分析対象テキスト:
国内では三洋ビル管理が2番目!?自社リネン工場に導入した空港のような“X線検査機”

日頃このコラムをお読みいただいている方なら、「三洋ビル管理」という会社の従業員思いな姿勢や、作業効率を高めるための仕組み、従業員に“うれしい”労働環境の改善など、「そこまでやる〜!?」という驚きの改革や導入で、快進撃にワクワクしていただいていることと思う。

ドラマでもドキュメンタリーでも、「困った」状況下での「ヒーロー見参」あるいは「窮地からの状況好転」はワクワクし、感動を覚えるものだ。

──些か回りくどくなってしまったが、この前置きをせずにはいられないのが三洋ビル管理の“やり方”。

今回は、今後のリネン業界を牽引するであろう「ユニフォーム用X線検査装置」を導入したという話だ。

 

国産初の「ユニフォーム用X線検査装置」!
「ワイエイシイマシナリー」社製を導入した理由

2024年7月1日、自社リネン工場(福岡県うきは市)に、ワイエイシイマシナリー(株)製のユニフォーム用X線検査装置がやってきた。厳密には、ユニフォーム用X線検査装置に加え、仕分け機能を加えたオートマチックな機器で、その名も『ALPS(アルプス)』という。

その機器が、いよいよやってくるという前夜、工場長である重松直人は「嬉しさのあまりほぼ寝付けなかった」という。

なぜそこまで“うれしい”のか──それは、第一に従業員の安全が確保されるからだ。

 

空港を利用したことがある人はわかると思うが、危険物などの持ち込みがないかを確認する、いわゆる“X線検査”というものがある。ポケットにナイフなどを隠し持っていたとしても、わずか1秒足らずの時間、そこを通過するだけで判明する装置だ。

それをイメージしてもらって差し支えないうのだが、業務用のリネン工場では、特別建屋で医療用のユニフォームなどを扱っている。看護師の方のユニフォームも然りで、もしかしたら注射針が混ざってしまっていることもあるかもしれない。その可能性はほぼゼロに等しいが、ゼロであるとは限らない。

これまでは、病院からユニフォームなどを回収してくると、すべて人の手でポケット内に取り出し忘れがないかをチェックしてきた。その際、万一注射針が混入していた時、手指を刺してしまう危険性があるほか、感染症などのリスクは免れないかも知れない。

注射針のほか、カッター、ハサミ、安全ピンといった類も危険物だ。

そうした危険リスクを限りなくゼロにしたいと、三洋ビル管理では数年前から導入に向けて慎重に検討を行ってきた。

メリットはそれだけじゃない。当然のことながら瞬時の判定により作業効率は爆上がりした。従来のスピードでは、どれだけ頑張っても人力の限界として、1時間で300〜350枚のポケットチェックしかできなかった。しかし今回導入した機器に任せれば、1時間で1800枚も確認してくれる。なんと6倍以上の仕事をしてくれるのだ。

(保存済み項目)
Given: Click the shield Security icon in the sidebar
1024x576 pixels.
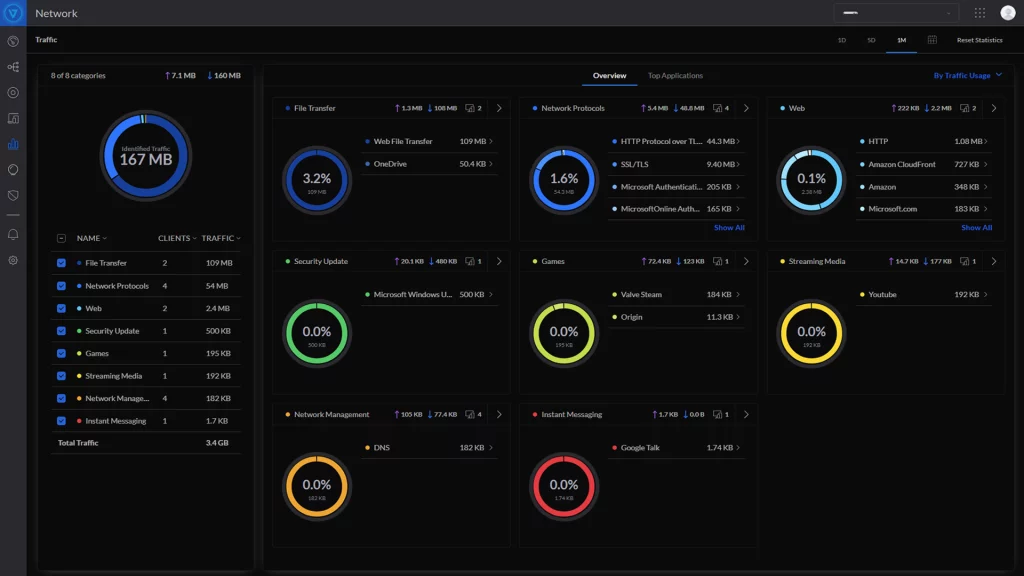Looking at the screenshot, I should [13, 196].
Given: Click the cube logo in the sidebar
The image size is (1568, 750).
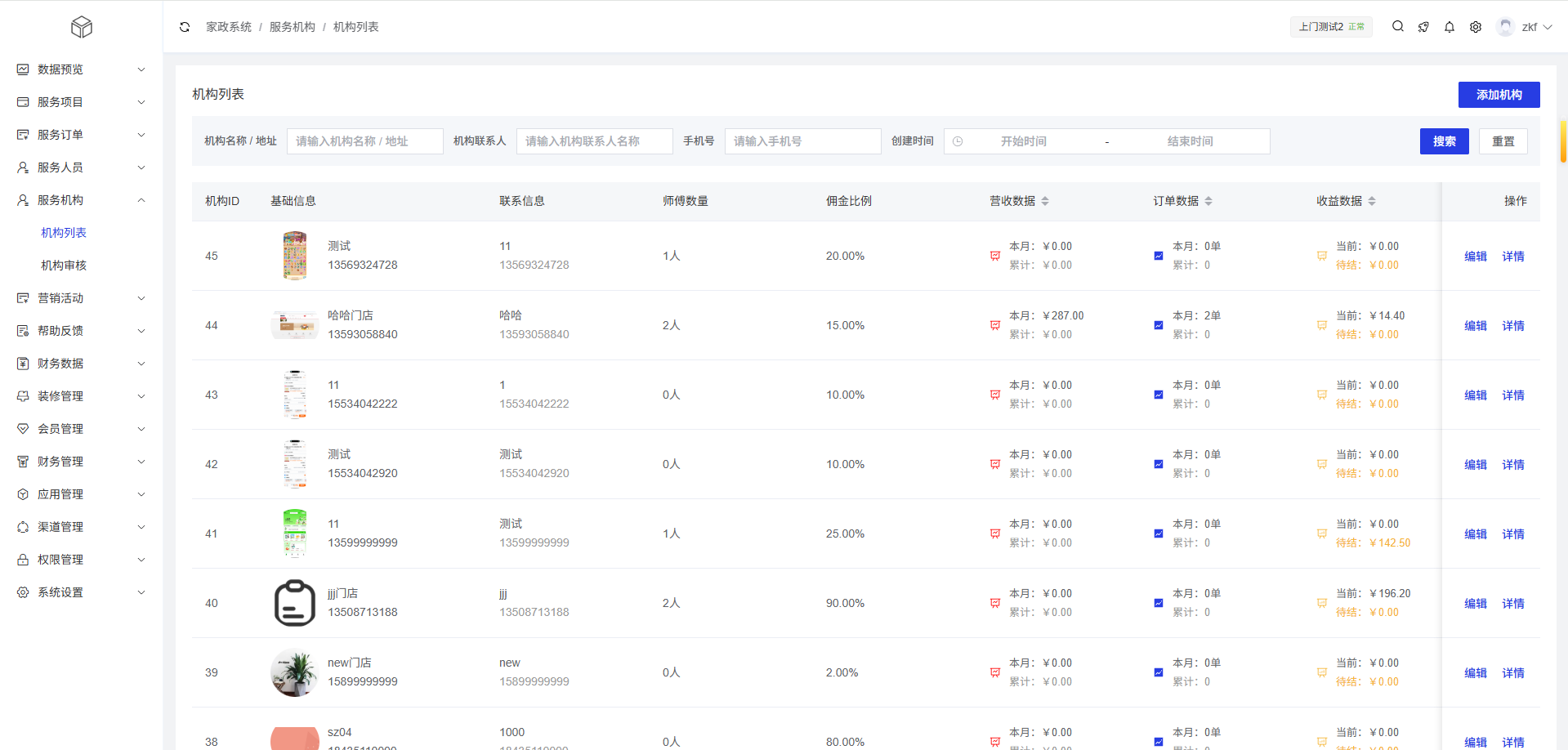Looking at the screenshot, I should pyautogui.click(x=81, y=27).
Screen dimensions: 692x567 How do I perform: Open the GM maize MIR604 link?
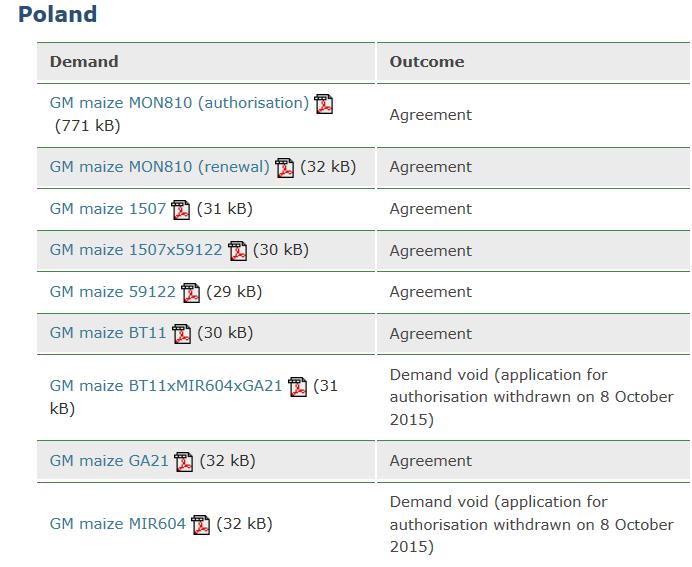tap(118, 524)
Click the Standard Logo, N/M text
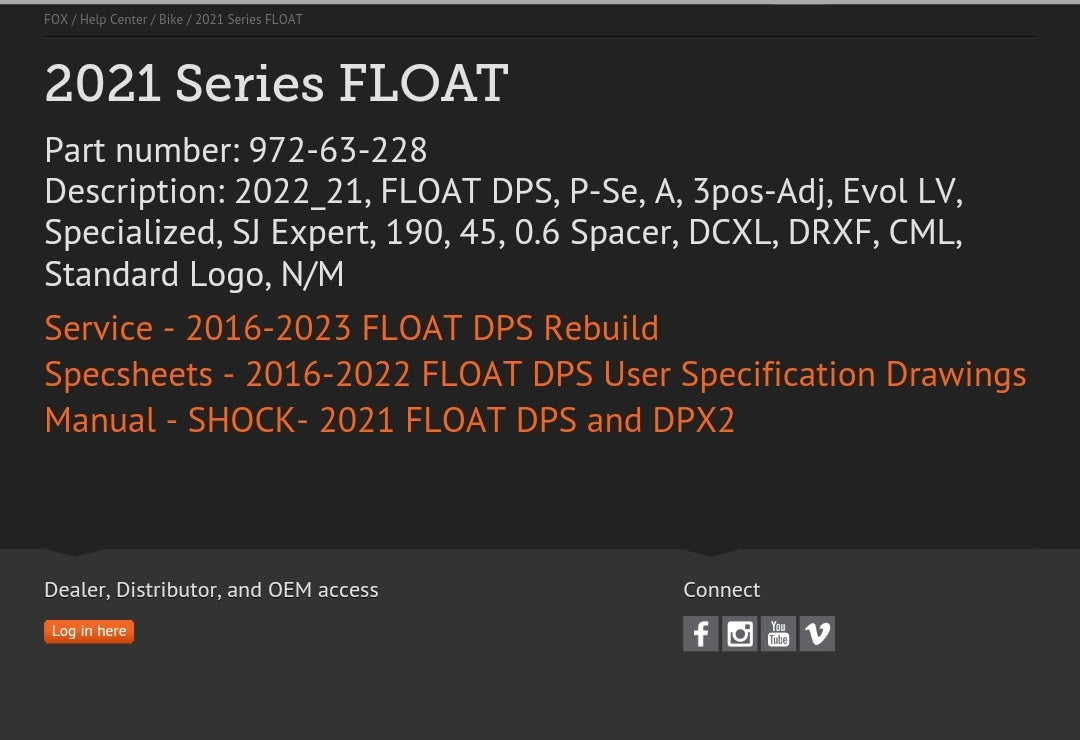Viewport: 1080px width, 740px height. coord(194,274)
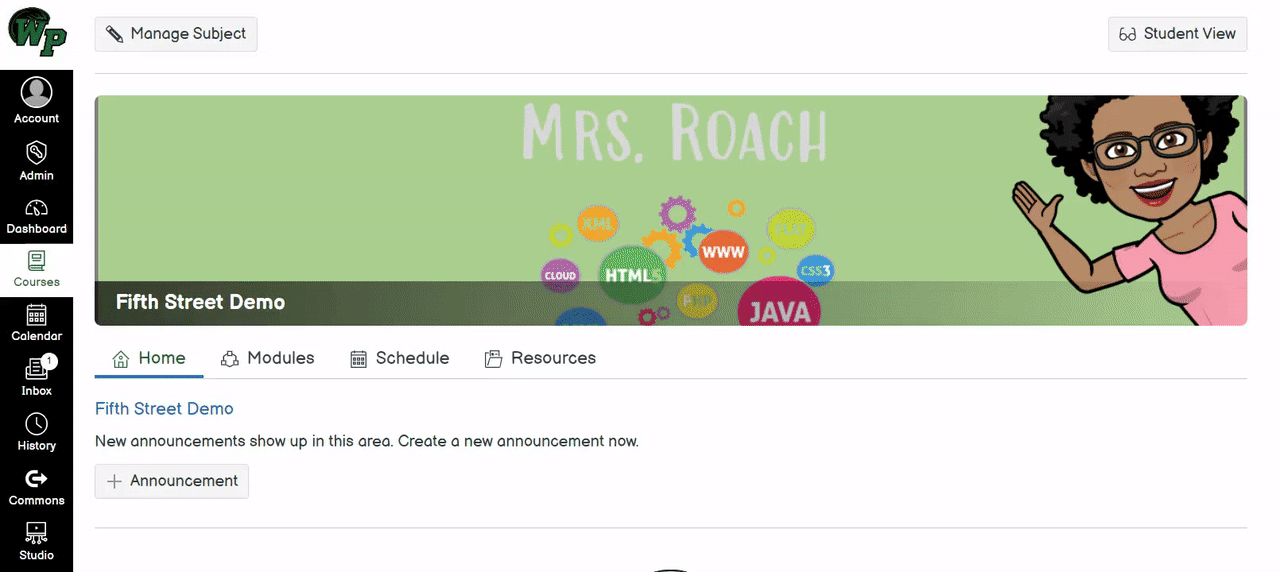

作業内容:
1. X線検査装置の記事から、「その機器が、いよいよやってく」で始まり「スクは免れないかも知れない。」まで続く部分を一字一句そのまま書き写せ。
2. X線検査装置の記事の最後の文に続く部分を書き足せ。
これらの記録はX線検査装置の記事とは関係がない。

解答一覧:
1.
その機器が、いよいよやってくるという前夜、工場長である重松直人は「嬉しさのあまりほぼ寝付けなかった」という。

なぜそこまで“うれしい”のか──それは、第一に従業員の安全が確保されるからだ。

 

空港を利用したことがある人はわかると思うが、危険物などの持ち込みがないかを確認する、いわゆる“X線検査”というものがある。ポケットにナイフなどを隠し持っていたとしても、わずか1秒足らずの時間、そこを通過するだけで判明する装置だ。

それをイメージしてもらって差し支えないうのだが、業務用のリネン工場では、特別建屋で医療用のユニフォームなどを扱っている。看護師の方のユニフォームも然りで、もしかしたら注射針が混ざってしまっていることもあるかもしれない。その可能性はほぼゼロに等しいが、ゼロであるとは限らない。

これまでは、病院からユニフォームなどを回収してくると、すべて人の手でポケット内に取り出し忘れがないかをチェックしてきた。その際、万一注射針が混入していた時、手指を刺してしまう危険性があるほか、感染症などのリスクは免れないかも知れない。

2.
大切な従業員は減らさない。
でも、従業員が楽できる機器はどんどん入れる

昨今、ファミリーレストランなどでもロボットやセルフ化などが加速し、配膳をしてくれるロボ、お客さんが自分で注文できる端末、また自分で会計をするセルフレジなどが導入されている。これにより、雇用が減少するといった危機感を覚えた人の声が多く聞こえるようになったが、三洋ビル管理でも「他人事」ではなかった。

一生懸命やってきた業務だというのに、「明日からは機器がやります」となれば、当然「自分の仕事がなくなるのではないか」という一抹の不安はよぎるはずだ。

機器に自分の仕事を奪われる時代=自分の職と収入を失う時代。

しかし、三洋ビル管理において、そんなことがある筈はない。これまで心血を注いで作業にあたってくれた仲間を、機器に心変わりしたからといってあっさり見捨てたりするような会社ではない。じゃあどうするのか──。

「ポケット内のチェックはこれまで約11人で行ってきましたが、機器の導入により、モニターをチェックする係を含め5〜6人の配置で済むようになりました。よって、半分の人はその業務から外れることにはなるのですが、その人員は、私たちがもっとも大事にしている品質管理(仕上がり・検品)にまわってもらい、より高い品質の提供に貢献してもらっています」(前出・重松工場長)

重松工場長は、実は「この日」を夢見ていたのだ。工場立ち上げ時の少人数精鋭による“きつい”時代を知っているだけに、ネックになっていたところの一つひとつが解消され、増員とともに生産性が上がるということ。今それが、理想から現実になってきている。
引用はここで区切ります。